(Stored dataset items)
━━━━
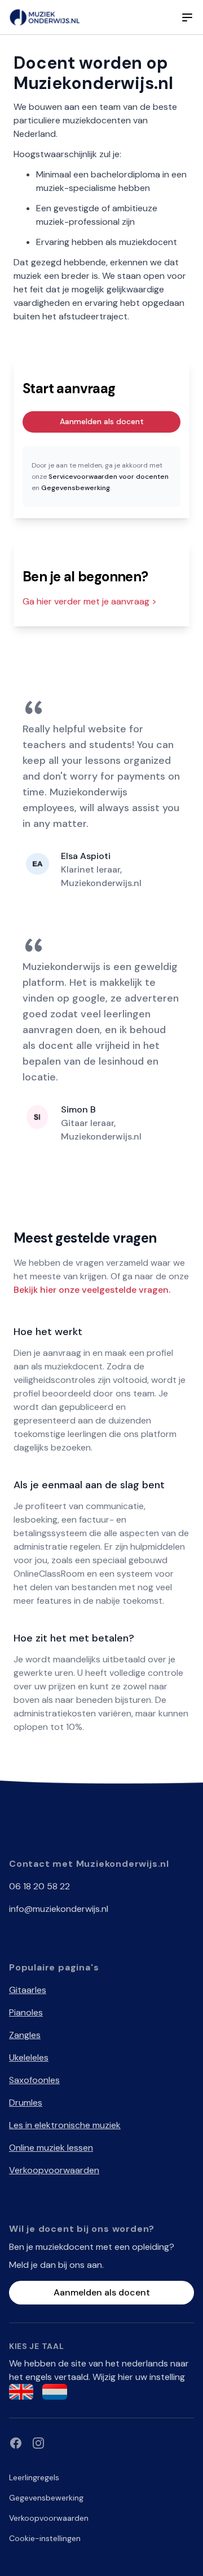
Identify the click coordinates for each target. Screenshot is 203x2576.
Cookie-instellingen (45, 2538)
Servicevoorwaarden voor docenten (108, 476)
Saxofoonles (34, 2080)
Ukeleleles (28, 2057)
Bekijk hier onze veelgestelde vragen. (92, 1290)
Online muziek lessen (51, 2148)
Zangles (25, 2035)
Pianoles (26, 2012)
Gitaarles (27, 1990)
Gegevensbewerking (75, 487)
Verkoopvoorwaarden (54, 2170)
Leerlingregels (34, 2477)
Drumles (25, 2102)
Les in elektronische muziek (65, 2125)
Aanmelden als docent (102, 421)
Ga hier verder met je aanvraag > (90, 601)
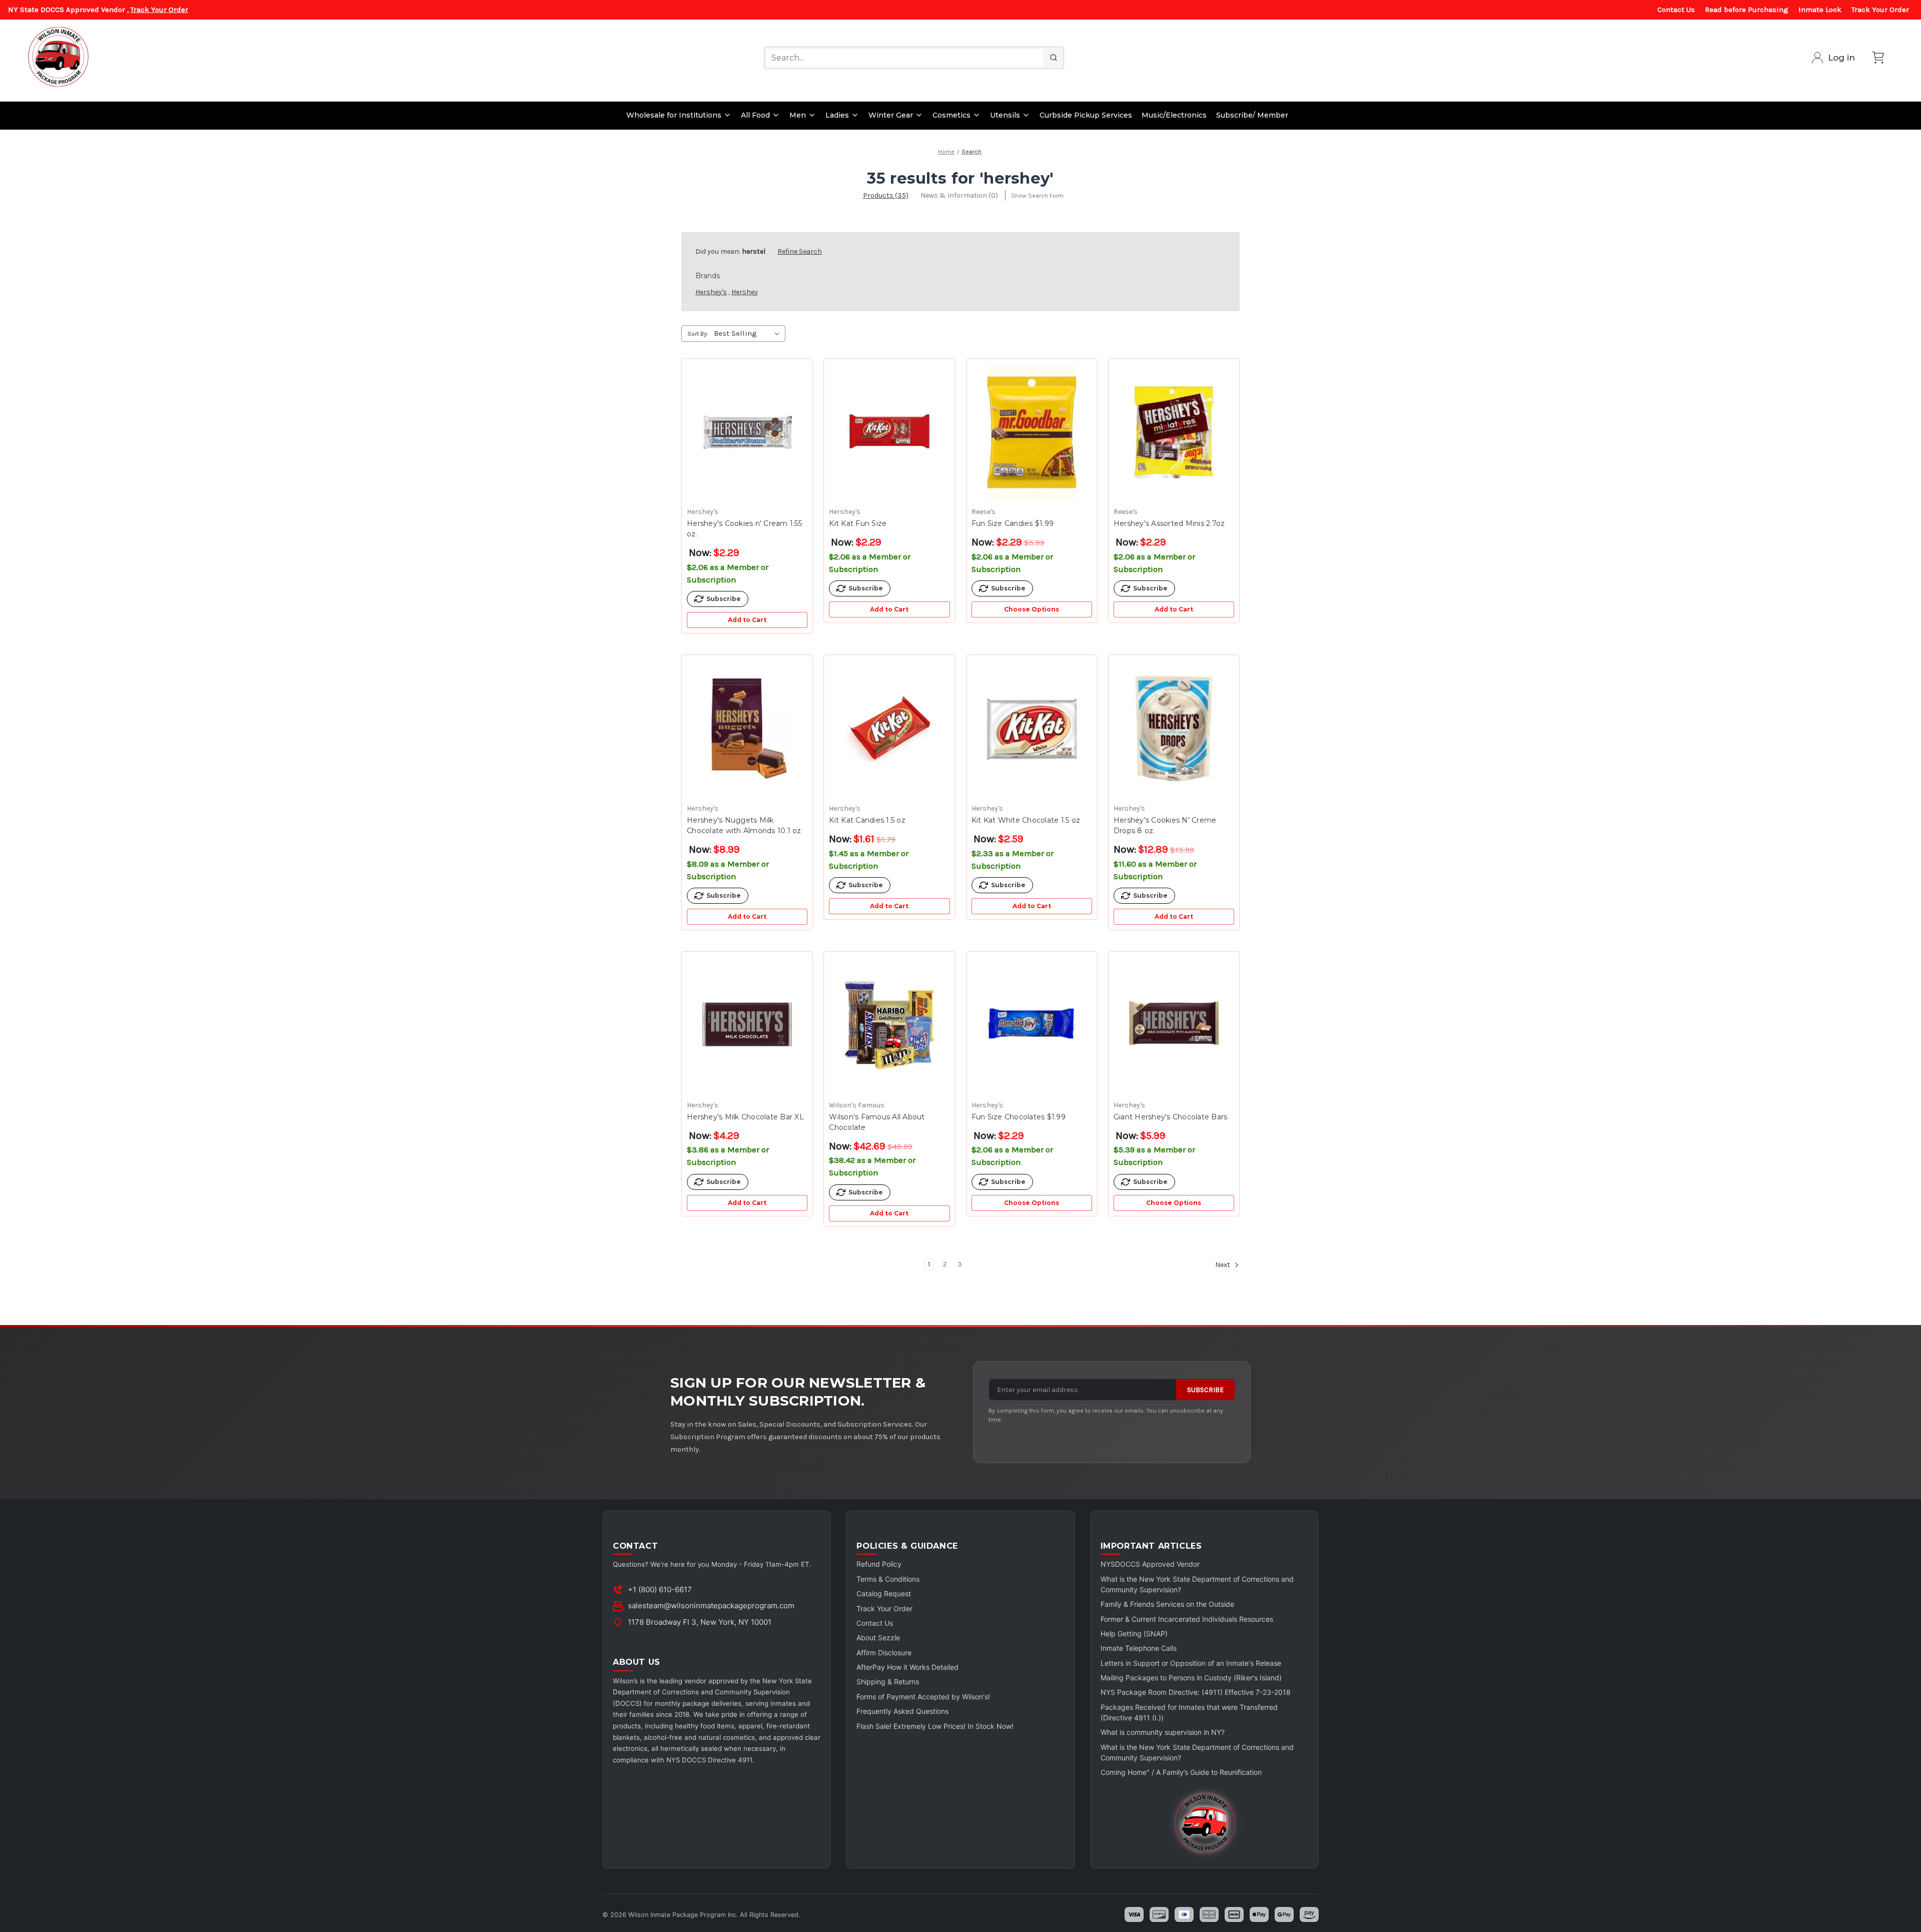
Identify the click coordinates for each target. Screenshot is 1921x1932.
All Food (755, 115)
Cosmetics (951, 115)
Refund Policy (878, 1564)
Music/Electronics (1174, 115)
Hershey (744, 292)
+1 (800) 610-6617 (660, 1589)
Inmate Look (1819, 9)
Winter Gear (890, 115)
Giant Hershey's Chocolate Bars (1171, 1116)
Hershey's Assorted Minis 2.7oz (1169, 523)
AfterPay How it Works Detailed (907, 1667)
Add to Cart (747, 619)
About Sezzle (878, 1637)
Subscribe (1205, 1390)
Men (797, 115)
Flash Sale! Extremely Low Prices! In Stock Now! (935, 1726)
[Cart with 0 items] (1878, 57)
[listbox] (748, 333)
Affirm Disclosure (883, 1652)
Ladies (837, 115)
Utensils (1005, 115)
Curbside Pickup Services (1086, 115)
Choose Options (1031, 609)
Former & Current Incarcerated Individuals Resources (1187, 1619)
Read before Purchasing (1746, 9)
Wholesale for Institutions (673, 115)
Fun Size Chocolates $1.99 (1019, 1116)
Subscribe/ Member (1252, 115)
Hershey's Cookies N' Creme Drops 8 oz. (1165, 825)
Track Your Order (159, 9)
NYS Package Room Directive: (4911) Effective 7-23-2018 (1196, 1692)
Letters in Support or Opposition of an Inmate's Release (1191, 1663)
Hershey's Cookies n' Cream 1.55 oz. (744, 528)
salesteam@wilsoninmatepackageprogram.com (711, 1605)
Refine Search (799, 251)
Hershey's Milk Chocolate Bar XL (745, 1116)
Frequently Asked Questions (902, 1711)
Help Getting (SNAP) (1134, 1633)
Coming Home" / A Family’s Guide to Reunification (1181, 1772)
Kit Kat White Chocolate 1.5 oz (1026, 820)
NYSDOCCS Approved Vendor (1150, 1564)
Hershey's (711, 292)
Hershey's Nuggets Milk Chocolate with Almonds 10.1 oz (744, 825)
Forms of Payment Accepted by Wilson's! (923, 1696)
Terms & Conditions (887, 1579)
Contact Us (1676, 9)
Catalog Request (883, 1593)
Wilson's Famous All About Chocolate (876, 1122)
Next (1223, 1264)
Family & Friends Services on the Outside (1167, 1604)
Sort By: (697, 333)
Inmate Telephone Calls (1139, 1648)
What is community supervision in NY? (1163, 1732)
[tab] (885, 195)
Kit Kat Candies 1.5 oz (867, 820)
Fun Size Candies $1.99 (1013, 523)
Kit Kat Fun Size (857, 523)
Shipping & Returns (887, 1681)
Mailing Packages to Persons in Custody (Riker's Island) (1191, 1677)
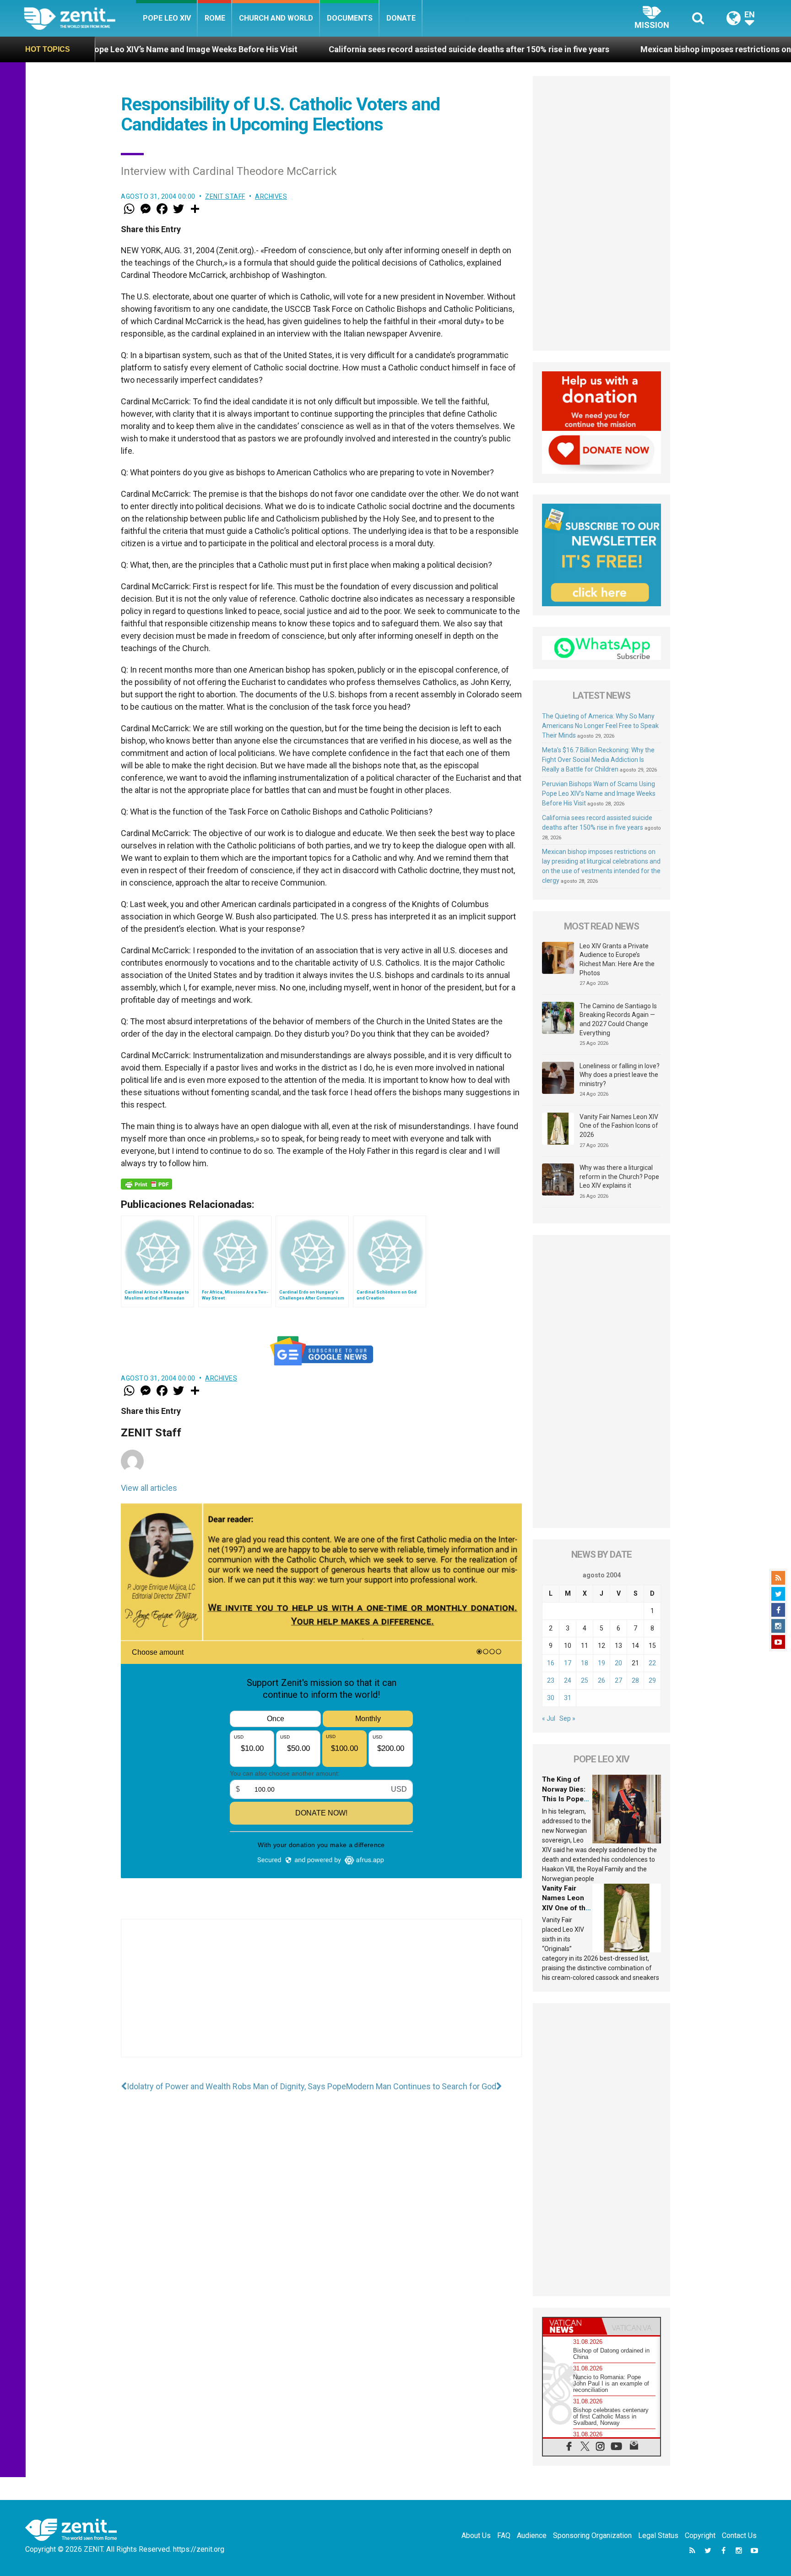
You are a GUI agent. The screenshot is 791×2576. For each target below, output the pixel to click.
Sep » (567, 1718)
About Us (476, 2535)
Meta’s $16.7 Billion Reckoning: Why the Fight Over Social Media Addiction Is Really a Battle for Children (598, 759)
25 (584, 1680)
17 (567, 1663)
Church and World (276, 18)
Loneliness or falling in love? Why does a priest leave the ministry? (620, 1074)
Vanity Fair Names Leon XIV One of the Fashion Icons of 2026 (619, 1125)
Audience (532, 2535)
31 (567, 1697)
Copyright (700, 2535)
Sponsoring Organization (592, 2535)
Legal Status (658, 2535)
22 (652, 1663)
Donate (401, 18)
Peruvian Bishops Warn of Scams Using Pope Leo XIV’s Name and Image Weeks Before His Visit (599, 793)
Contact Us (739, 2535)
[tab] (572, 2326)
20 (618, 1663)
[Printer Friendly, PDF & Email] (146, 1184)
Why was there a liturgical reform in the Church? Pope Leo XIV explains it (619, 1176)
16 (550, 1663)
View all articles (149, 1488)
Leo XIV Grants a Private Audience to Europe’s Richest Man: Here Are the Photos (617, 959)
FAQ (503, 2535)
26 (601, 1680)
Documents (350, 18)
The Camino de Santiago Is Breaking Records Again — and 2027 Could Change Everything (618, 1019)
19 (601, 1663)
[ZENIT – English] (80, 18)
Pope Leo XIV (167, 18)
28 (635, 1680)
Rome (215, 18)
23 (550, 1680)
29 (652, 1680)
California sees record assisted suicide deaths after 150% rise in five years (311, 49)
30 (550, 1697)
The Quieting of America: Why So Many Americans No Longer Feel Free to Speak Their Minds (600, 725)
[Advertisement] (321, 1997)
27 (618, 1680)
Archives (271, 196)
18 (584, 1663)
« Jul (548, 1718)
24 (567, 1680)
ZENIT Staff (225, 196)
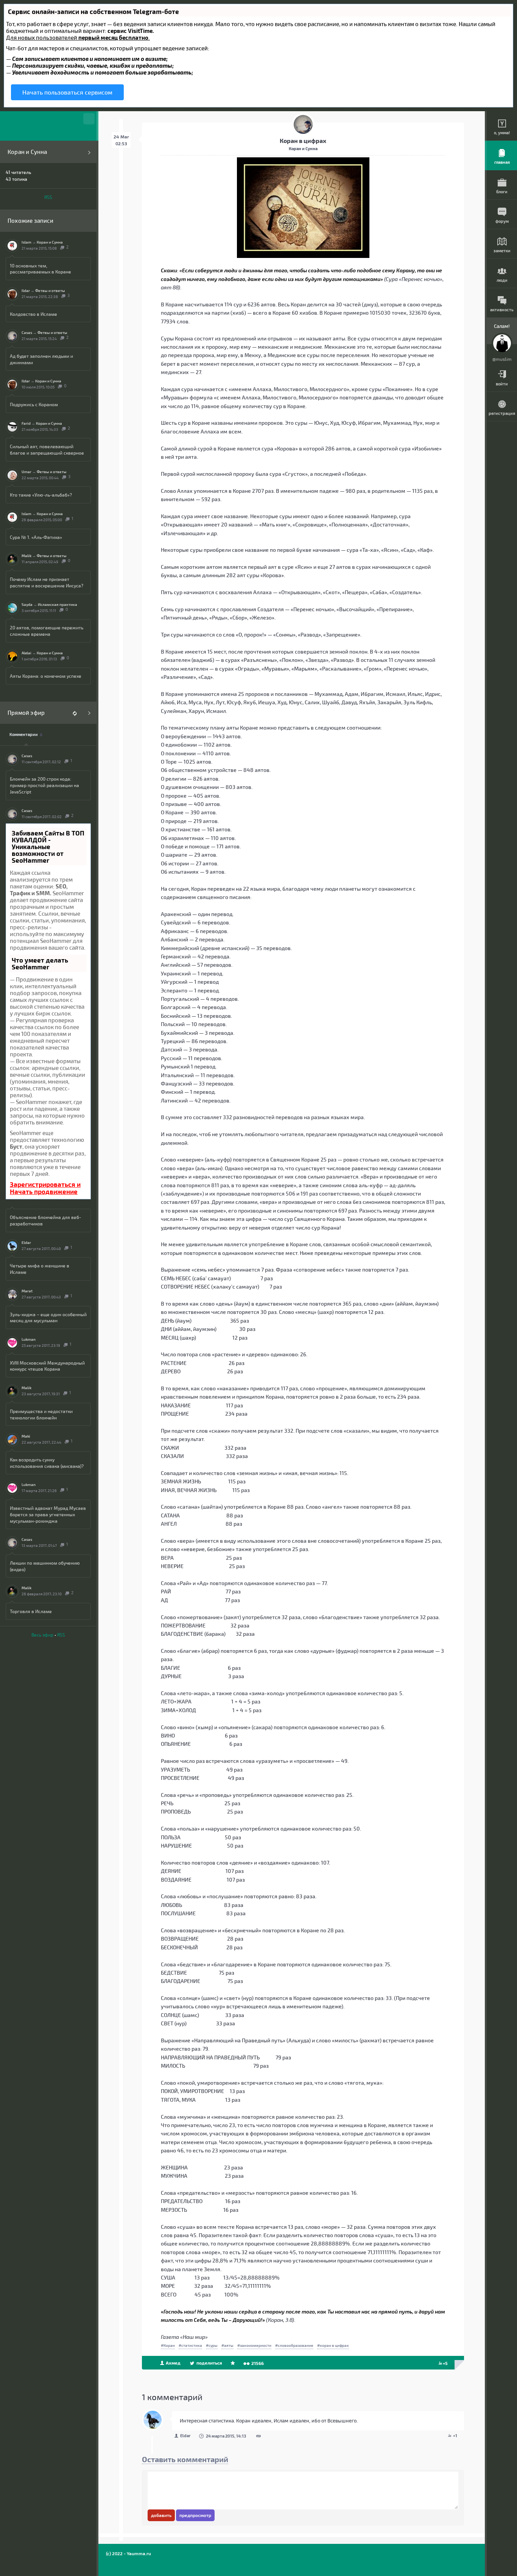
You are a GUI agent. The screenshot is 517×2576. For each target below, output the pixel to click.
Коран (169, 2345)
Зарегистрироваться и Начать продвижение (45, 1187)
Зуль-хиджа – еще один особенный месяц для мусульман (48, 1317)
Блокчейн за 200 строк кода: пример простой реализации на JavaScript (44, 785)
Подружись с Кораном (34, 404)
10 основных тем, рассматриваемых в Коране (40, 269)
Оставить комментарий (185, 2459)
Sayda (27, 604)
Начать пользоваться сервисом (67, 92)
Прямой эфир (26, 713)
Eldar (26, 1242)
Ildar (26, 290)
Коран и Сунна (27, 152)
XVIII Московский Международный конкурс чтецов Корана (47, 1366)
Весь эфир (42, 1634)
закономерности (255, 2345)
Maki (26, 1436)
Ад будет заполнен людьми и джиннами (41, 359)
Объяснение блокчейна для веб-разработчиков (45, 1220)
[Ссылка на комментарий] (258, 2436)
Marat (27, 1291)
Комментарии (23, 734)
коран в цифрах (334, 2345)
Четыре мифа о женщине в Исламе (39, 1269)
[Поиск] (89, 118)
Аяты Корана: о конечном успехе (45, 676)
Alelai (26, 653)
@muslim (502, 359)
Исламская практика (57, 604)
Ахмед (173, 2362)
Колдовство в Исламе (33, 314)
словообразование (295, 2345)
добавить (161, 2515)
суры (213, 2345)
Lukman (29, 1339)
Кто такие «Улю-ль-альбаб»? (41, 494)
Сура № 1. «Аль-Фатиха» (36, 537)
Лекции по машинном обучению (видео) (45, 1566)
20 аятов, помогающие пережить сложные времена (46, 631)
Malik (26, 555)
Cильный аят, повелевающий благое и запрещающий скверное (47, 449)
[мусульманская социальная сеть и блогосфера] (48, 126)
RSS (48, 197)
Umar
━━━━
YOUR OBJECTIVE — Look through the records and copy down every line that holds "Family".

REPLY —
Coming Home" / A Family’s Guide to Reunification (1181, 1772)
Family & Friends Services on the Outside (1167, 1604)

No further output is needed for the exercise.